> _Supplied text_
(begin)

ACCI chief of policy and advocacy David Alexander said it was an unrealistic proposal that will make it almost impossible for young workers to get their first job.

“Calls to abolish junior pay rates is another example of the usual ignorance of economics from unions,” Mr Alexander said.

“Having no junior pay rates would make hiring young people far less attractive to businesses.

“Taking on a worker with minimal experience requires extra risk and extra effort — they do not have the work or life experience that older adults have.

“This would be catastrophic for young workers, especially in retail, who would struggle to get a start in the workplace.”

Australian Retailers Association, the nation’s peak retail body, said the legal action had been rushed through without any industry consultation.

“Junior rates are used to incentivise employment of young people who are less skilled, giving them an entry point for their careers,” ARA chief executive Paul Zahra said.

“Without these rates, these young people may otherwise struggle to compete against older, more experienced applicants.”

Mr Zahra added it had concerns about the impact this change would have on retailers experiencing a cost-of-doing-business crisis, particularly after the FWC this week revealed millions of workers on minimum and award wages will get a 3.75 per cent pay rise from July.

SDA national secretary Gerard Dwyer said most retail and fast food workers had many years of experience in the industry by the time they were 18, and yet they were paid 30 per cent less than the full minimum.

“In the eyes of the law, 18, 19 and 20-year-olds are adults. They can vote, drink alcohol and join the army — why are they paid as juniors?” he said.

“If you’re of adult age, you should be paid an adult wage.”

ACTU secretary Sally McManus said the cost of living and housing disproportionately fell on young workers.

“Wage discrimination in the forms of youth wages, discriminatory super rules, and forms of unpaid work such as internships, are compounding economic insecurity for young people,” she said.

“The cards are already so heavily stacked against young workers. It is unfair for them to have to work harder and longer to pay the same bills as other adults.”

(end)

> _Prompt 1_
Copy the records from the line containing "Like Dan Brickley's tweet with the heart" through the line containing "Open the server" verbatim, reproducing nothing else.

> _Task data_
(begin)

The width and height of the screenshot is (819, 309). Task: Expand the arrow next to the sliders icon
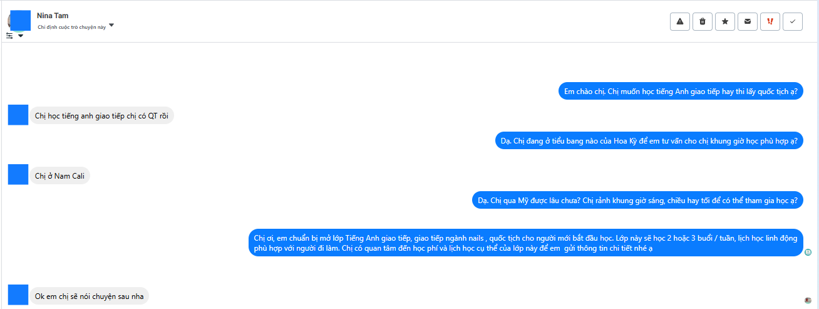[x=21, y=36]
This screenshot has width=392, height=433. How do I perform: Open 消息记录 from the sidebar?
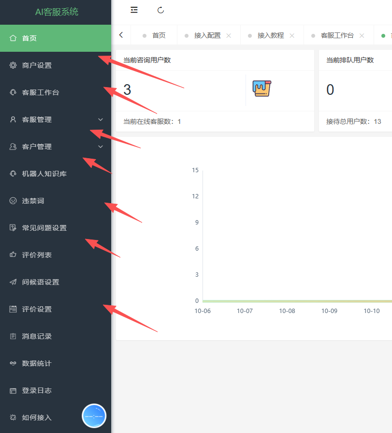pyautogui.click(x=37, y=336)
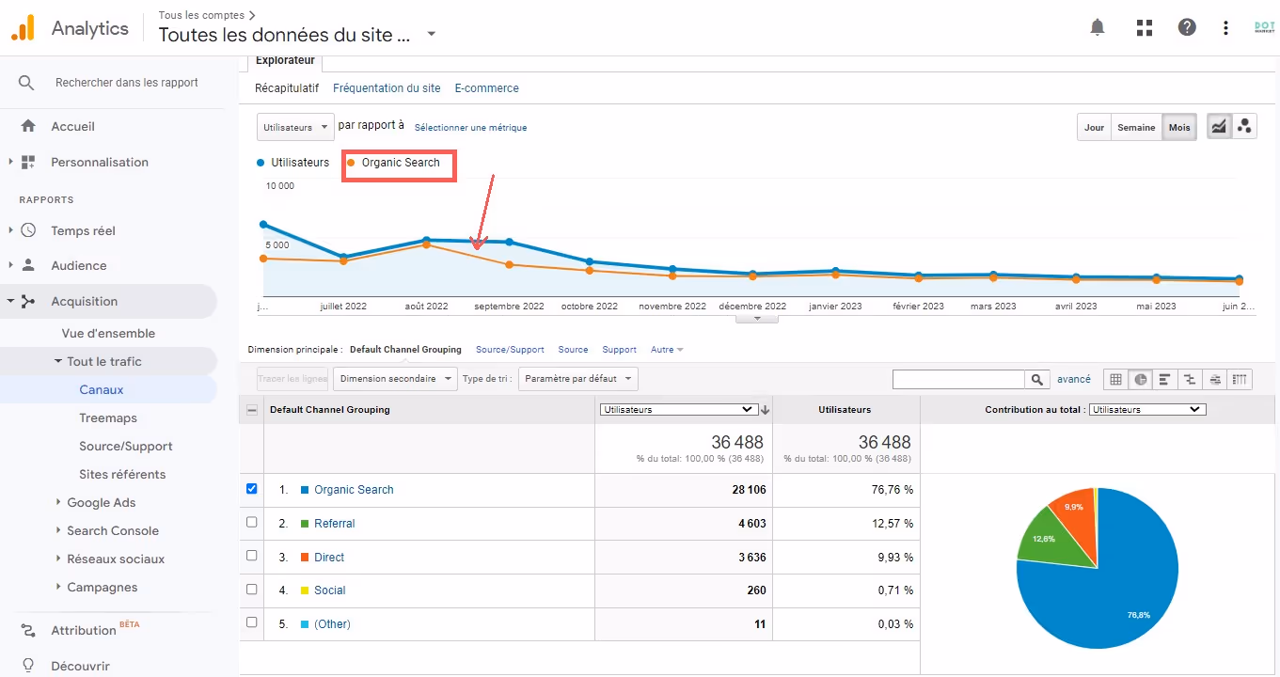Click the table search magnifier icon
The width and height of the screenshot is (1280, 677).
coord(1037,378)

(end)
(begin)

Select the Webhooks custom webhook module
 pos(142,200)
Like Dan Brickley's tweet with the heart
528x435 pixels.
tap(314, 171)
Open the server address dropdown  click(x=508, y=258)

(end)

> _Prompt 2_
According to the text on junior pay rates, what pay rise did the FWC reveal that workers on minimum and award wages will receive from July?

> _Final result 1_
Like Dan Brickley's tweet with the heart
528x435 pixels.
tap(314, 171)
Open the server address dropdown  click(x=508, y=258)

> _Final result 2_
A 3.75 per cent pay rise.